From: Alan Stern <st...@rowland.harvard.edu>

commit c01c348ecdc66085e44912c97368809612231520 upstream.

Some drivers (such as the vub300 MMC driver) expect usb_string() to
return a properly NUL-terminated string, even when an error occurs.
(In fact, vub300's probe routine doesn't bother to check the return
code from usb_string().)  When the driver goes on to use an
unterminated string, it leads to kernel errors such as
stack-out-of-bounds, as found by the syzkaller USB fuzzer.

An out-of-range string index argument is not at all unlikely, given
that some devices don't provide string descriptors and therefore list
0 as the value for their string indexes.  This patch makes
usb_string() return a properly terminated empty string along with the
-EINVAL error code when an out-of-range index is encountered.

And since a USB string index is a single-byte value, indexes >= 256
are just as invalid as values of 0 or below.
#####
§ **Complete the following**
A. Reproduce the patch description word for word, starting at "An out-of-range string" and ending at "index is encountered.".
B. According to the patch description, what error code does usb_string() return along with an empty string when it encounters an out-of-range index?
The listing has no connection to the patch description.

§ **Dataset entries**
#####
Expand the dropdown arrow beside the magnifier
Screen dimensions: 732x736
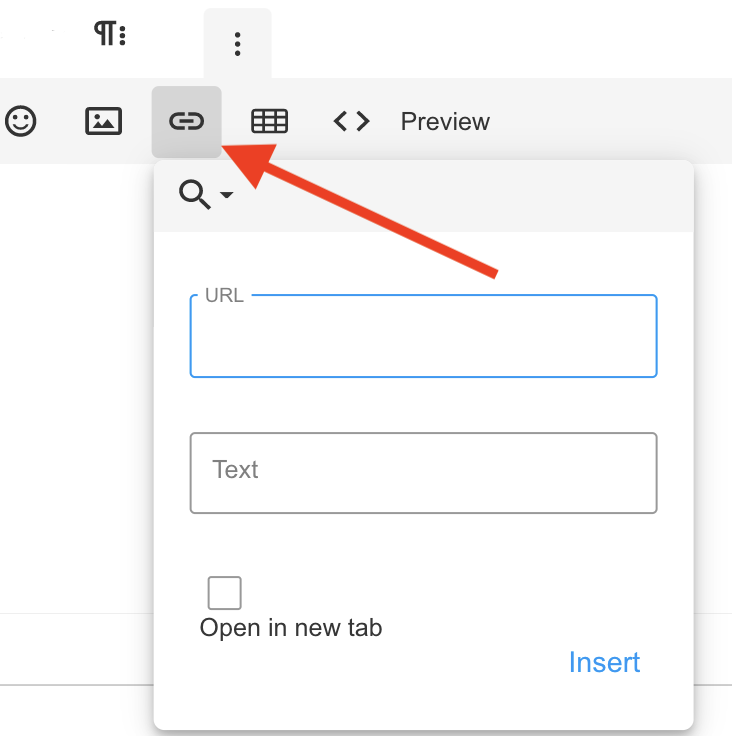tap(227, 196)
#####
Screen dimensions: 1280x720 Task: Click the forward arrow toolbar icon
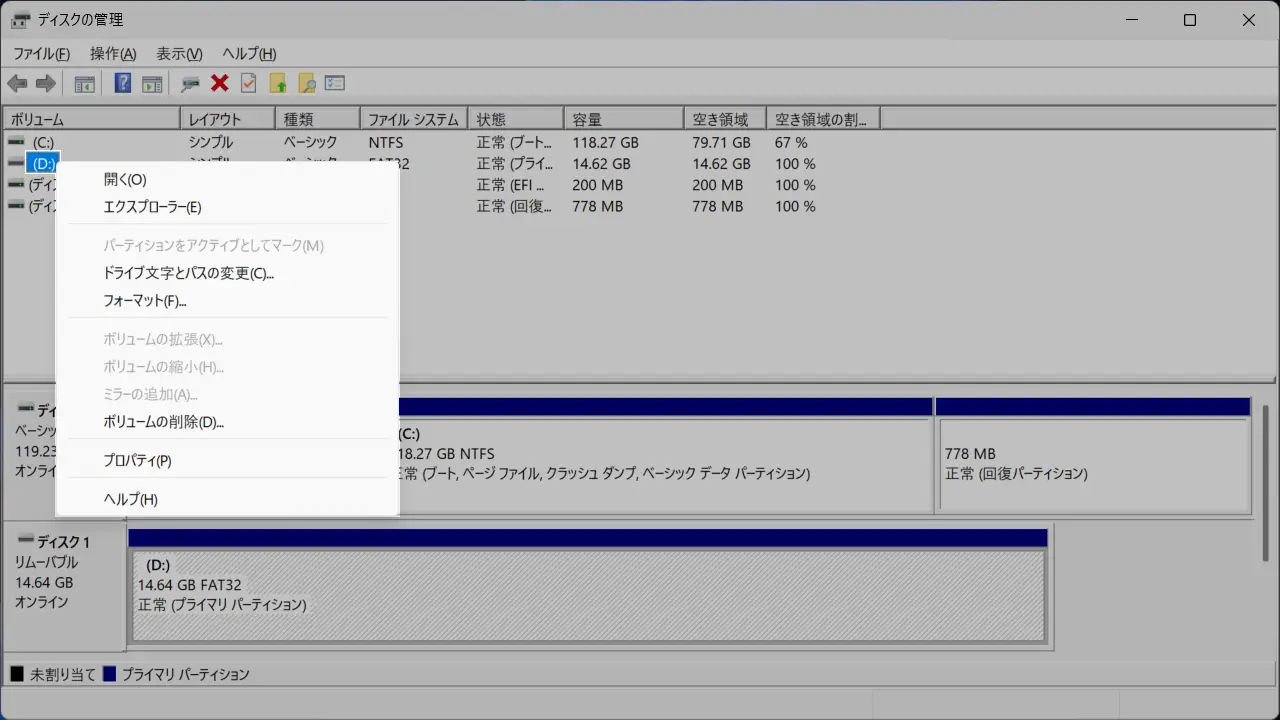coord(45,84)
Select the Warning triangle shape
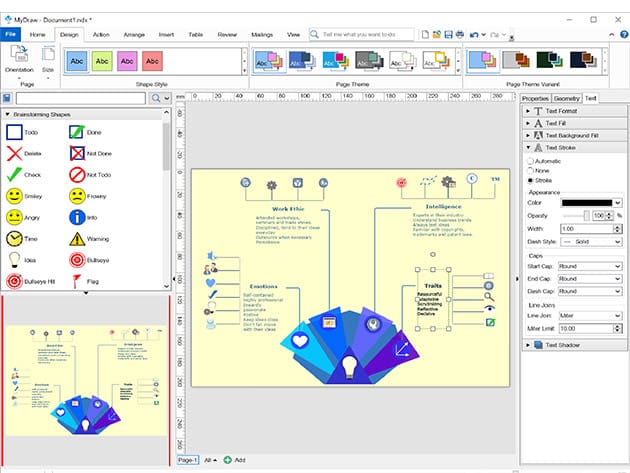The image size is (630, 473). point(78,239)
#####
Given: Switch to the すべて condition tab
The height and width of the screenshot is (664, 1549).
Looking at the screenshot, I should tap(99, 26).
#####
§ **Answers below**
A.
An out-of-range string index argument is not at all unlikely, given
that some devices don't provide string descriptors and therefore list
0 as the value for their string indexes.  This patch makes
usb_string() return a properly terminated empty string along with the
-EINVAL error code when an out-of-range index is encountered.

B. -EINVAL